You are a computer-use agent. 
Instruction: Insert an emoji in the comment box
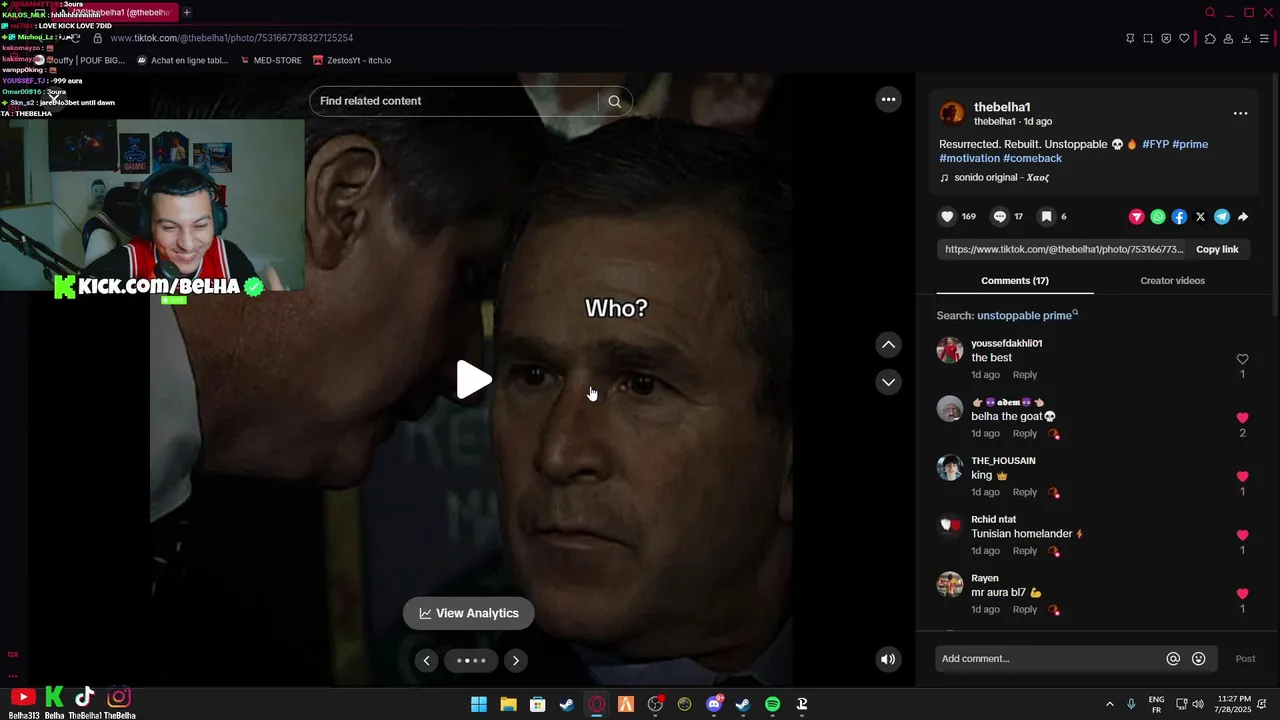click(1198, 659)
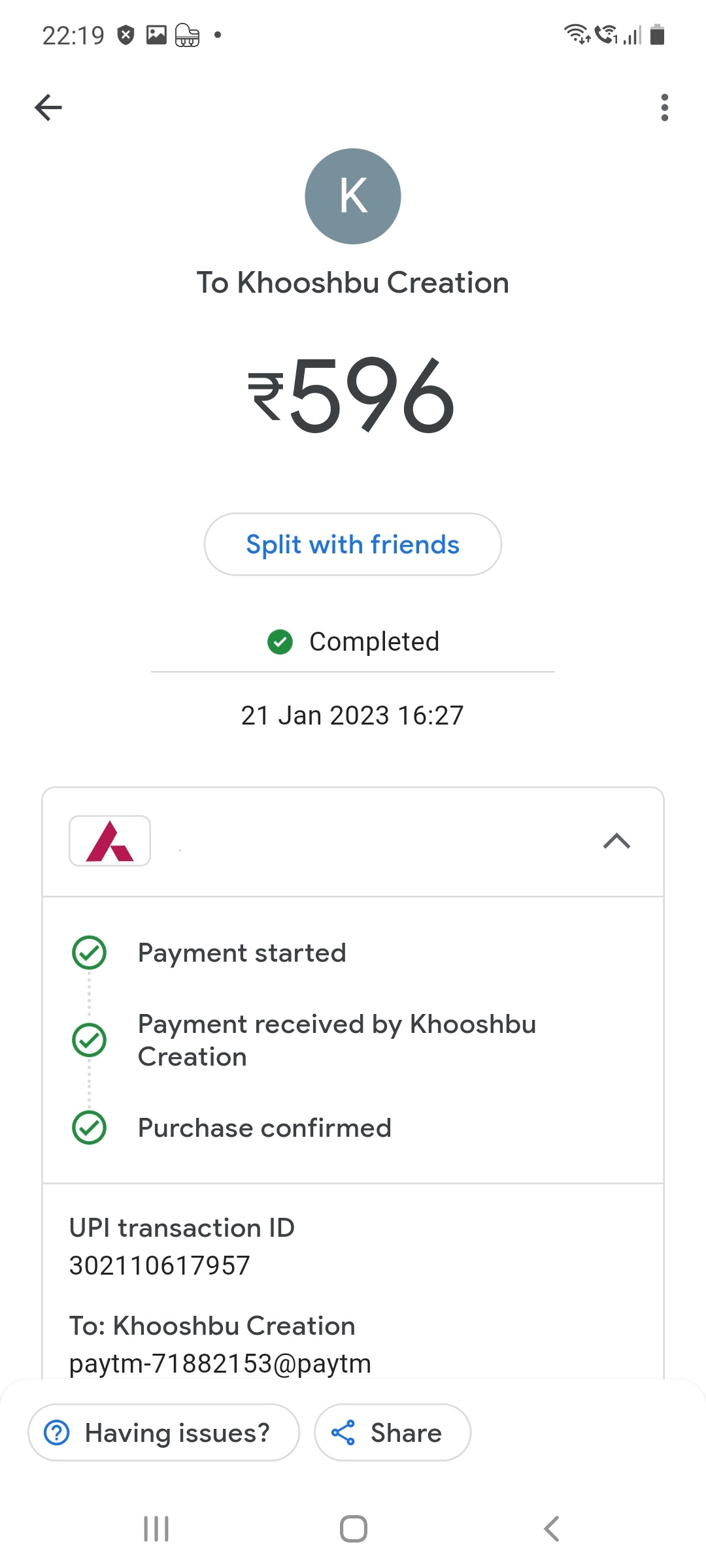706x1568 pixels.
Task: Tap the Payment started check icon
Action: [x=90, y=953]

◆ ◆ ◆ ◆

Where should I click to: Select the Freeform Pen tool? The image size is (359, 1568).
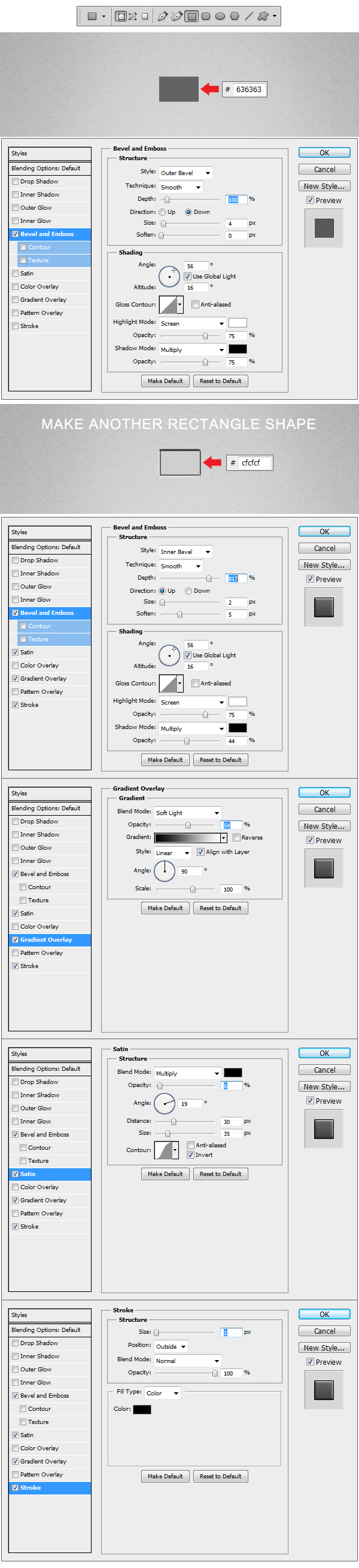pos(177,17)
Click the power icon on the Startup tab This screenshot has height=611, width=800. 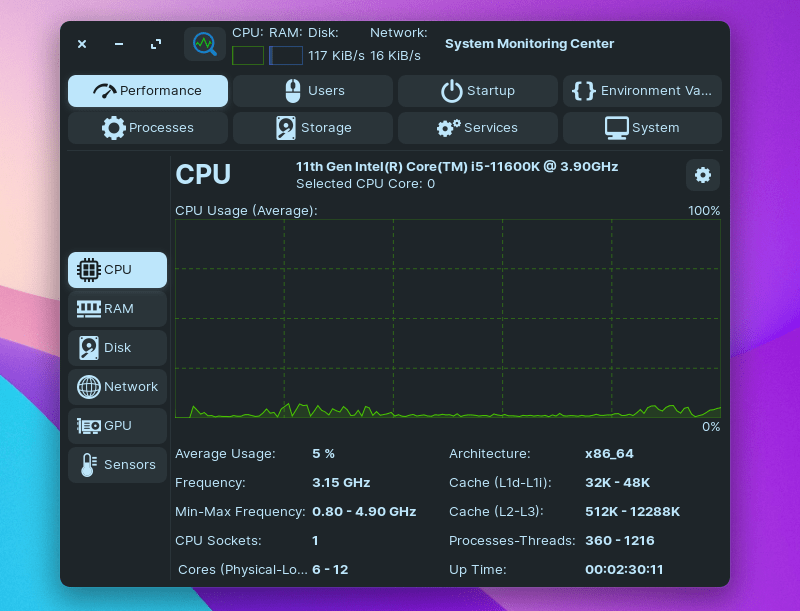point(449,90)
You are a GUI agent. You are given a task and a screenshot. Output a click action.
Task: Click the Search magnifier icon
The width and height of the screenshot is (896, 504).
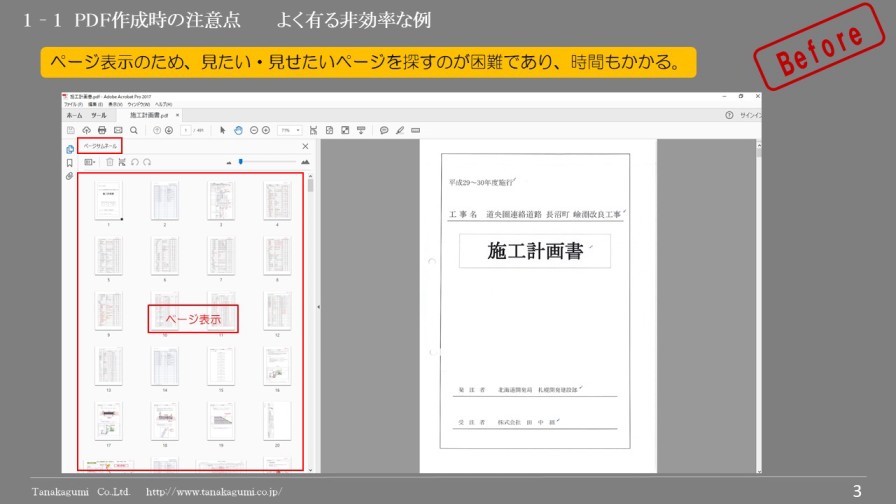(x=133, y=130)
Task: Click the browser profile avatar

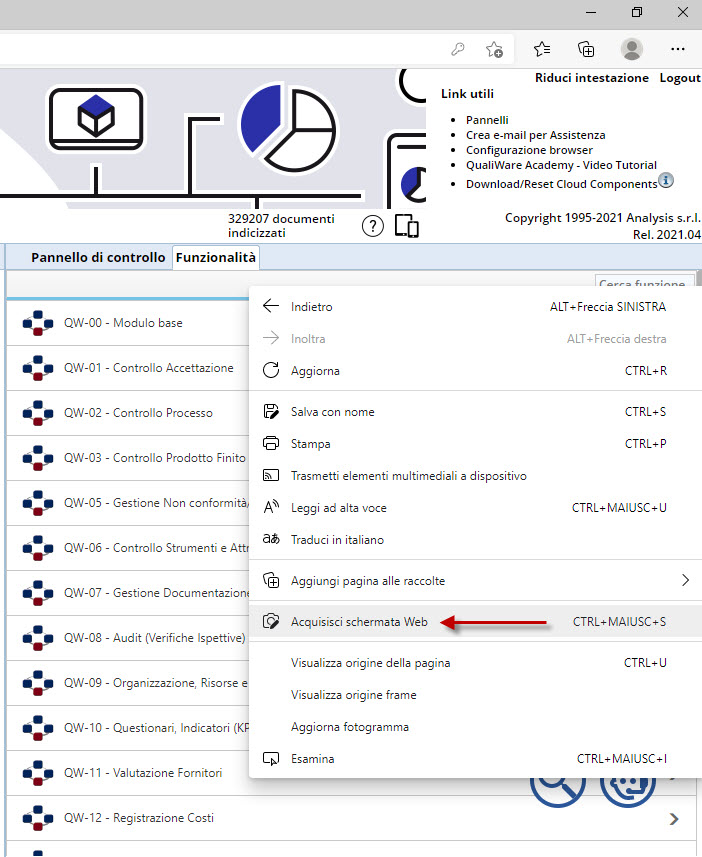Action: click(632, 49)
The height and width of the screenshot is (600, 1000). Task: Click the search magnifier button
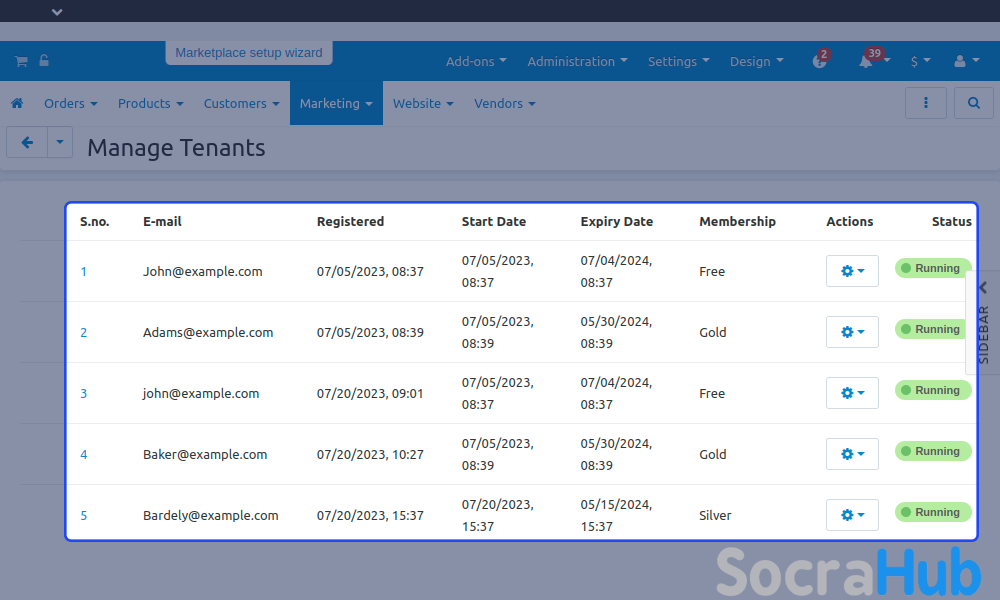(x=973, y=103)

◆ ◆ ◆ ◆

YOUR TASK
All lines from the listing above that include "agent" should be shown.

EXERCISE OUTPUT
You are a computer-use agent. 
You are a GUI agent. You are given a task and a screenshot. Output a click action.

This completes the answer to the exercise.